#### Instructions for the task:
In the entries below, find the line with "The width and" and transcribe it and every line after it exactly, through the last line, without pictures.
*** Opening of Material for this task ***
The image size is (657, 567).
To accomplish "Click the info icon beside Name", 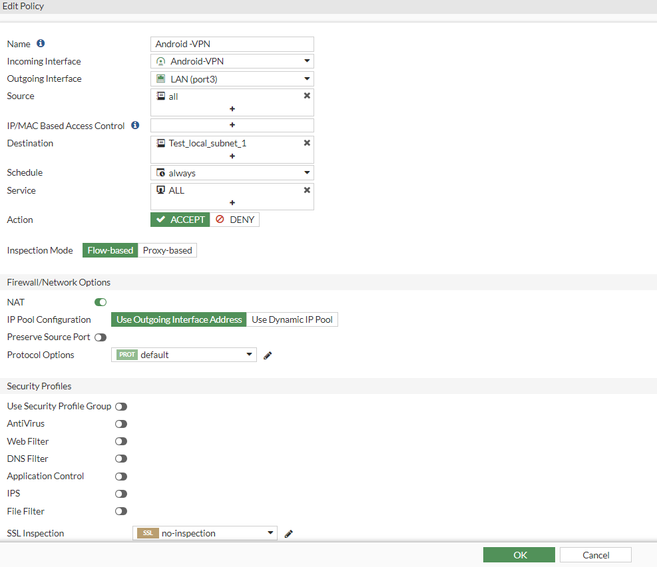I will (41, 44).
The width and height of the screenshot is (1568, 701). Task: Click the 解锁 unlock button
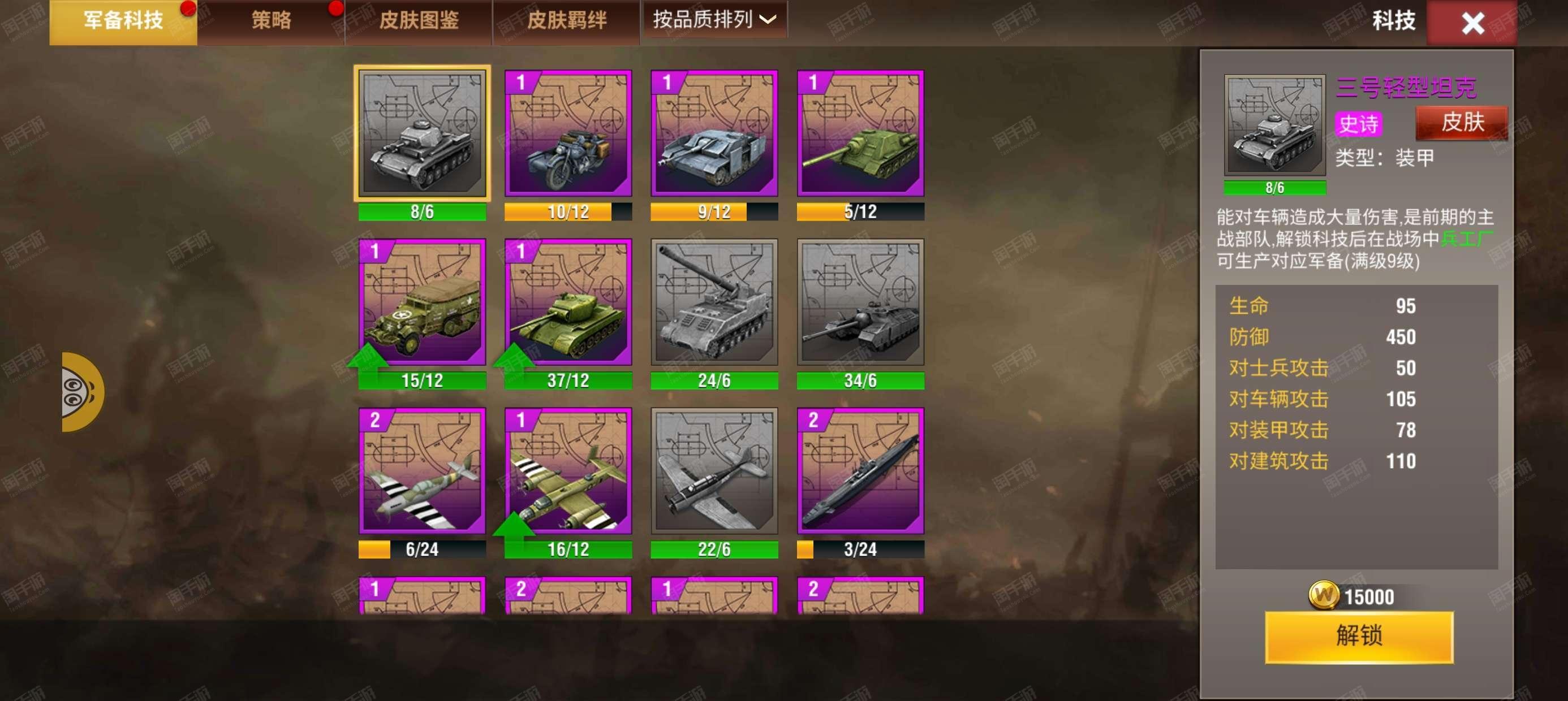(x=1359, y=637)
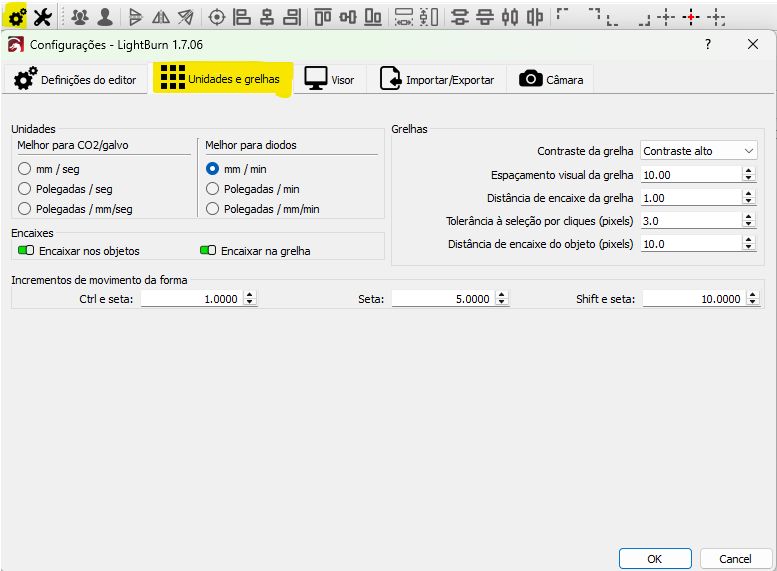Click the Cancel button
Viewport: 777px width, 571px height.
[735, 558]
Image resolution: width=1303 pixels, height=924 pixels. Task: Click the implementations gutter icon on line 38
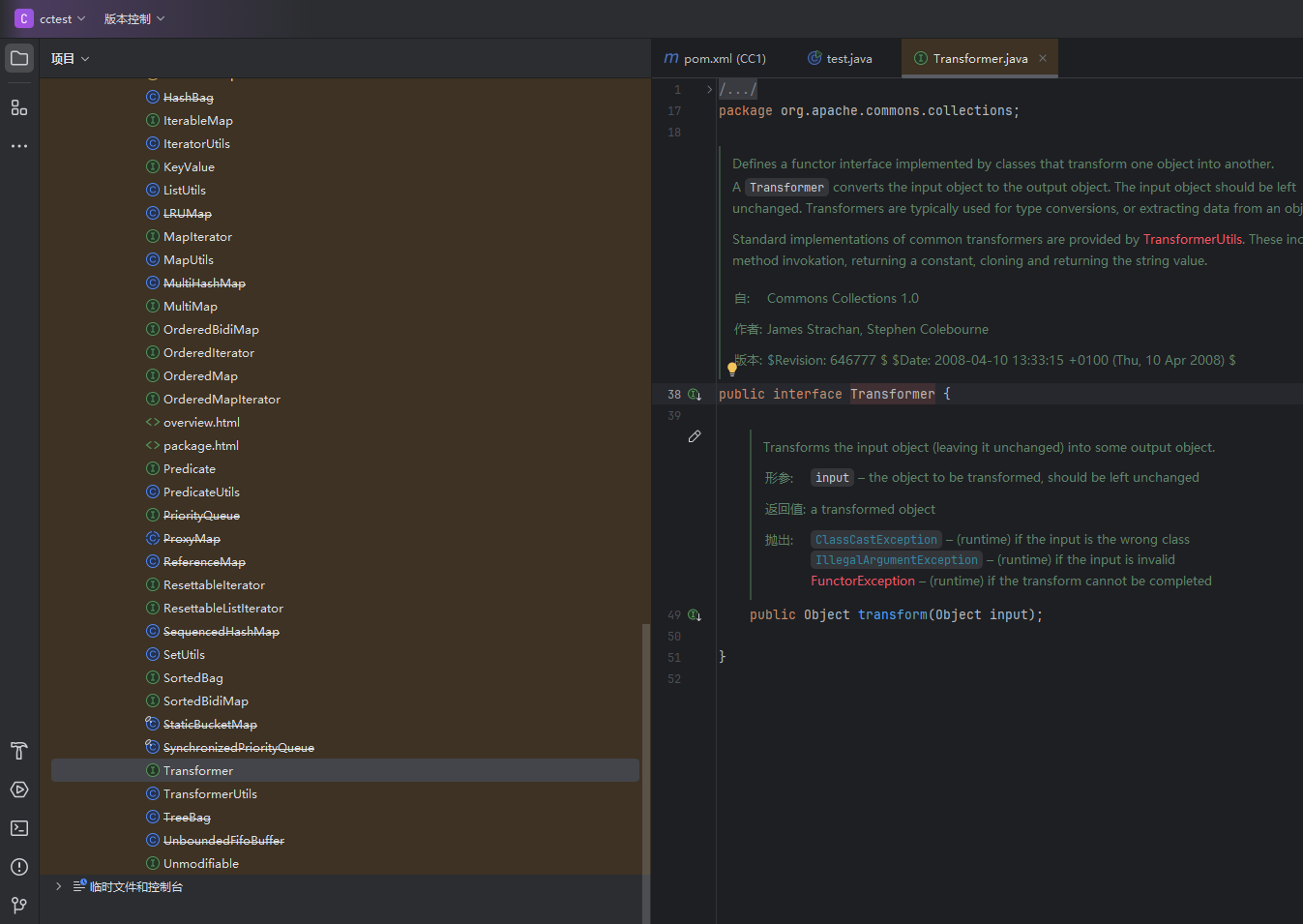click(695, 395)
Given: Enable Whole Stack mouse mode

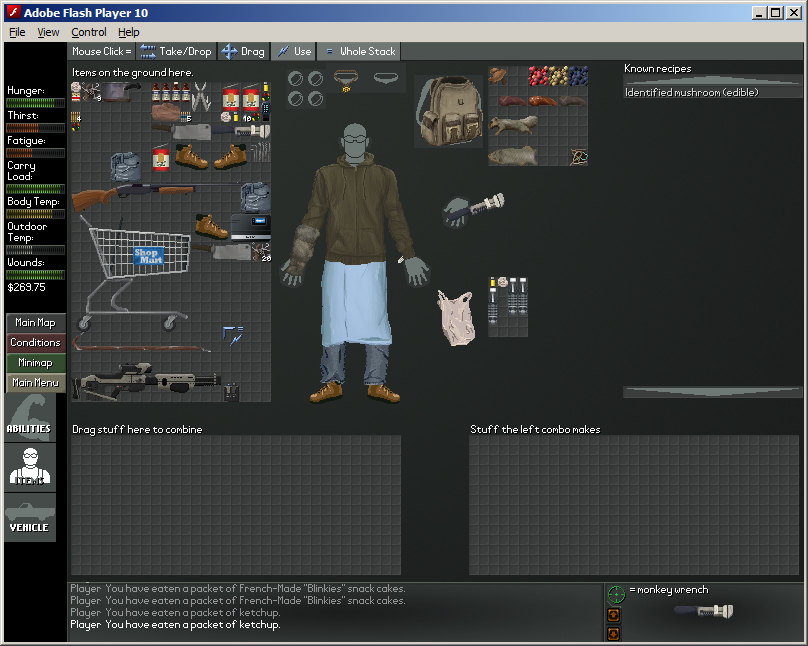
*** Close of Material for this task ***
#### Exercise output:
The width and height of the screenshot is (1568, 701). Task: Click the 解锁 unlock button
(x=1359, y=637)
Click the Cancel button
Viewport: 777px width, 571px height.
[735, 558]
Image resolution: width=1303 pixels, height=924 pixels. Task: Click the implementations gutter icon on line 38
click(695, 395)
Given: Enable Whole Stack mouse mode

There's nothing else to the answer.